Le projet de glorification de sa beauté, qu’elle cherchera en vain à concrétiser sous la forme d’une exposition au titre explicite, La plus belle femme du siècle, confère une place singulière à la comtesse de Castiglione dans l’histoire de la photographie. Certes elle ne pratique pas – les clichés qui la représente sont signés de Pierre Louis Pierson – mais c’est elle qui, suivant une démarche obsessionnelle, engendre l’œuvre. Certains auteurs comme l’américaine Abigail Solomon-Godeau (la première historienne d’art à lui consacrer une étude poussée) ont proposé une lecture freudienne du narcissisme de la comtesse qui cherche à conserver le souvenir de sa beauté, tandis que d’autres voient en elle l’incarnation d’une artiste émancipée de la réalisation matérielle. La Castiglione délègue à un autre le soin de concrétiser l’œuvre, se concentrant sur la conception intellectuelle, à travers des mises en scène audacieuses, puis intervenant ensuite pour donner des consignes sur le tirage final, notamment son agrandissement, inaugurant ainsi une pratique répandue au siècle suivant. L’atelier Mayer & Pierson, l’un des plus célèbres du Second Empire, est spécialisé dans les photographies peintes. Là encore, c’est la comtesse qui donne les indications de réalisation. Comme ses contemporains, elle est attachée au rendu de la carnation et des matières textiles. Les rehauts de couleurs peuvent aller jusqu’au masquer complètement l’épreuve photographique. Ses prérogatives sont encore visibles sur certaines épreuves où consignées dans des carnets intitulés Série des roses. Cette collaboration hors-norme entre un photographe commercial et une mondaine, malgré la longue durée de l’entreprise – quarante ans – et la renommée de l’un et de l’autre a certainement contribué à l’ « occultation » jusqu’à la fin des années 1980 de cette œuvre difficile à classer. L’avènement de pratiques contemporaines fondées sur l’autofiction et l’autoportrait comme les œuvres de Cindy Shermann ou de Sophie Calle a donné un nouvel éclairage à ce duo singulier. À la fin de sa vie, désargentée et esseulée, elle poursuit sa quête d’immortalité, consciente de sa beauté perdue. Elle meurt à Paris.

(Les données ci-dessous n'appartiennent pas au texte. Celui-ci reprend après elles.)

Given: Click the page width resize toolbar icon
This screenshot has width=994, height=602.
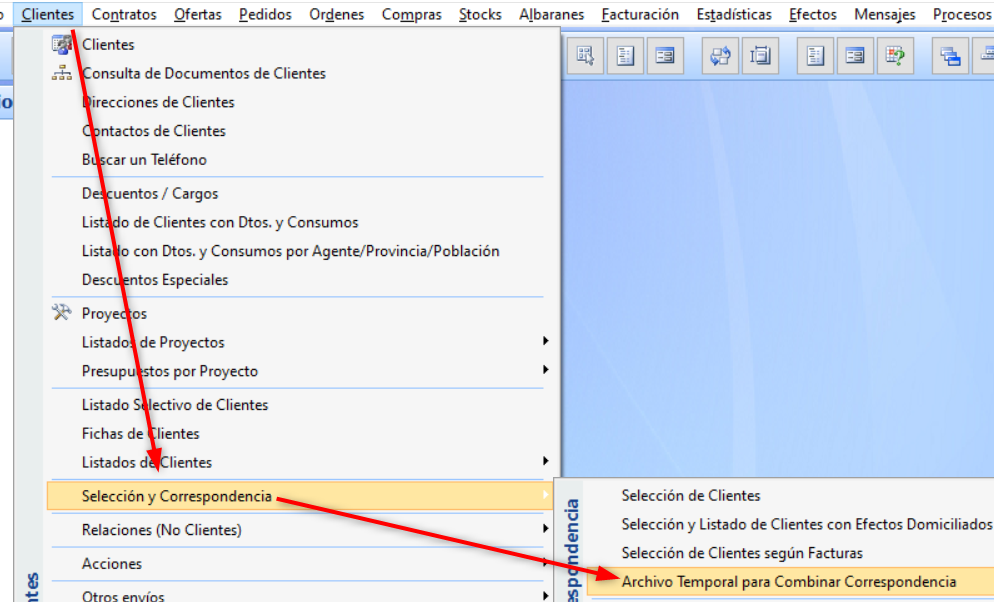Looking at the screenshot, I should [x=762, y=57].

En France, les portraits de la comtesse sont conservés dans diverses institutions : le fonds de négatifs de l’atelier Mayer & Pierson donné en 1968 au musée Unterlinden (Colmar) est conservé aux archives départementales du Haut Rhin; le Château de Compiègne possède des portraits rehaussés à la gouache ; le musée d’Orsay conserve des photographies de la période 1893-1895 dans six cahiers et la bibliothèque nationale de France conserve des tirages provenant de la collection Georges Sirot ainsi que la célèbre Dames de cœur.
Les figures historiques du XIXe siècle
Deux figures historiques vont également jouer un rôle important dans la seconde moitié du dix-neuvième siècle. Charlotte Corday (1768-1793) est l’exemple de la femme prête à aller jusqu’au meurtre, et jusqu’à sa propre mort pour défendre ses idées. Cependant, cette figure contre-révolutionnaire inquiète tout autant qu’elle attire. Au contraire, Jeanne d’Arc devient un symbole unanimement revendiqué sous la Troisième république. Engagés dans le combat pour le droit de vote des femmes, les articles du journal la Citoyenne, d’Hubertine Auclert (1848-1914), vantent la détermination de l’héroïne à accomplir sa mission.